Horse racing plus American racism may seem to be an unlikely pair of topics for a novel, but with Horse, Geraldine Brooks has woven them together in an engrossing, masterful fashion ... Brooks manages to combine social commentary with a compelling narrative — exciting races, a missing painting, the silent mystery hidden in the bones of a long-dead championship horse — and guides the reader just as an expert jockey might steer a horse to victory ... Throughout such time travels, Brooks makes each setting come alive ... Most moving, perhaps, is the death of Lexington, which brings an elegant, heartfelt tribute to the most formidable competitor of his time, or any other.
Readers who appreciate rigorous historical research and polished storytelling should certainly stay the course ... Brooks is known for undertaking extensive research, and in the novel’s afterword she says that as she pored over archives she was struck by the stories of the Black grooms, trainers, and jockeys ... Geraldine Brooks, of course, is also a white woman, writing from the perspective of an enslaved man and a multiracial student confronting the disappointing limits of 'woke' culture. It’s a bold choice for a novelist, especially when debates over cultural appropriation in fiction are heated and divisive. Brooks seems aware of the risk ... Despite the book’s title, the horse, Lexington, becomes less of a major character and more of an also-ran, and by making that choice, the novelist raised the stakes.
Tracing the painting over the course of a century and a half, Brooks deftly illustrates how it is entwined with our own ... Brooks doesn’t shy away from confronting — and having her characters face — the same racialized violence inherent in the painting’s creation.
Being a horse lover and a rider herself, Brooks easily gives details and descriptions about equines and the sports they participate in. Her knowledge not only builds the world, past and present, but it gives it a human warmth—a love that alights on the page, passed on to the reader .... trots along at a pleasant pace; the chapters making sure the plot doesn’t get mired in its machinations ... ending 'incident' with Theo and Jess seems a bit heavy-handed, even if it remains realistic and altogether relevant. And for someone with such skill at creating a mostly fictitious history and using it to bring the past into conversation with the present, the side story of Jackson Pollock and his patron Martha Jackson seems a bit untethered ... All things considered, Brooks handles her horse book with a firm grasp on the reins ... enjoyable and gives subtle shocks here and there, realizations into untold truths, and includes the best kind of love story—one without the melodrama of two human participants.
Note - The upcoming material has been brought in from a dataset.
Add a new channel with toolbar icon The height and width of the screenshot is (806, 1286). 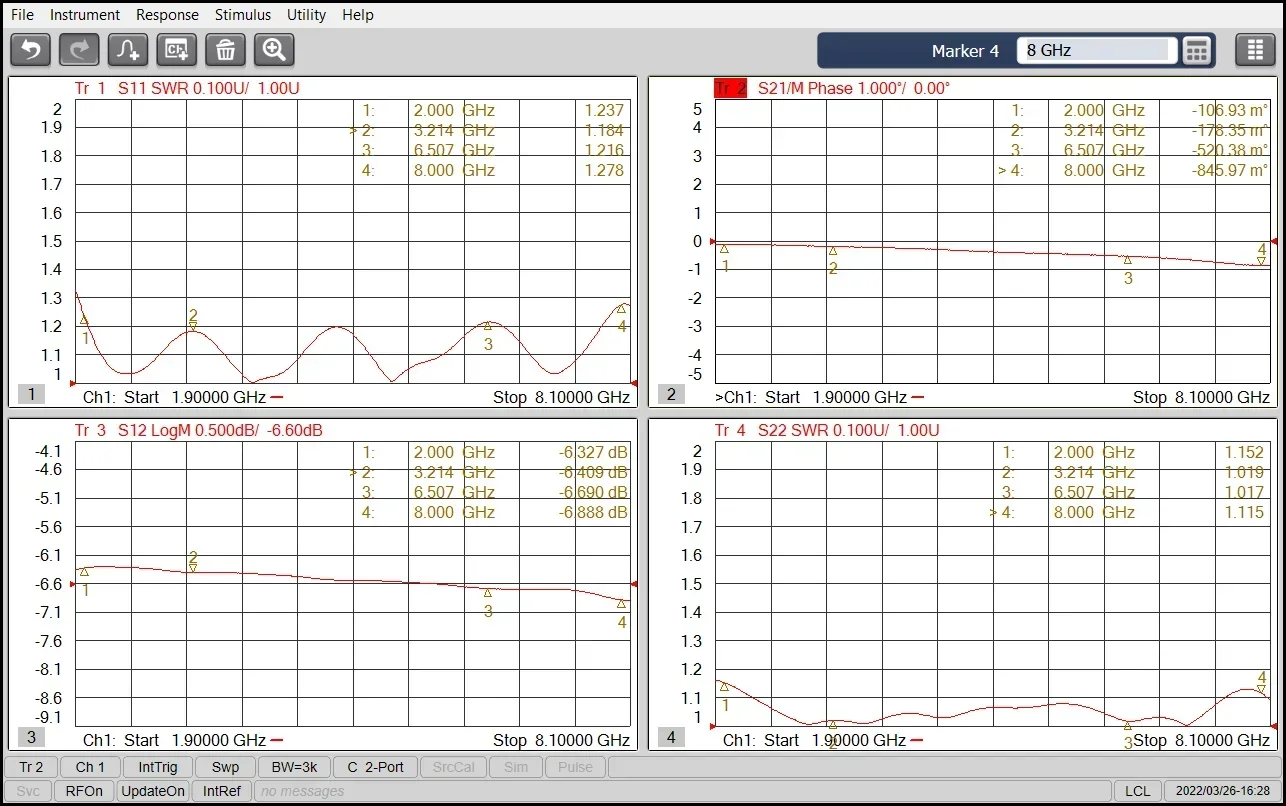(x=177, y=49)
The most exciting thing a reader can experience is opening a book they’re not sure about and being blown away by delight. Horse delivers this surprise ... Each brief chapter tells a piece of the story through rich, you-are-there scenes that deftly balance the narrative techniques of showing and telling. While most of the narrative is description and internal thoughts, with minimal dialogue, it still grabs and holds attention and conveys personalities and conflicts ... The author’s writing style is pure literary, with each word, sentence, paragraph perfectly chosen and sailing steadily onward to unify the story elements. As well, she masterfully presents the ugly parts, especially in the early period ... The author has already won a Pulitzer Prize for her meaningful storytelling; this book has the potential to earn her another one.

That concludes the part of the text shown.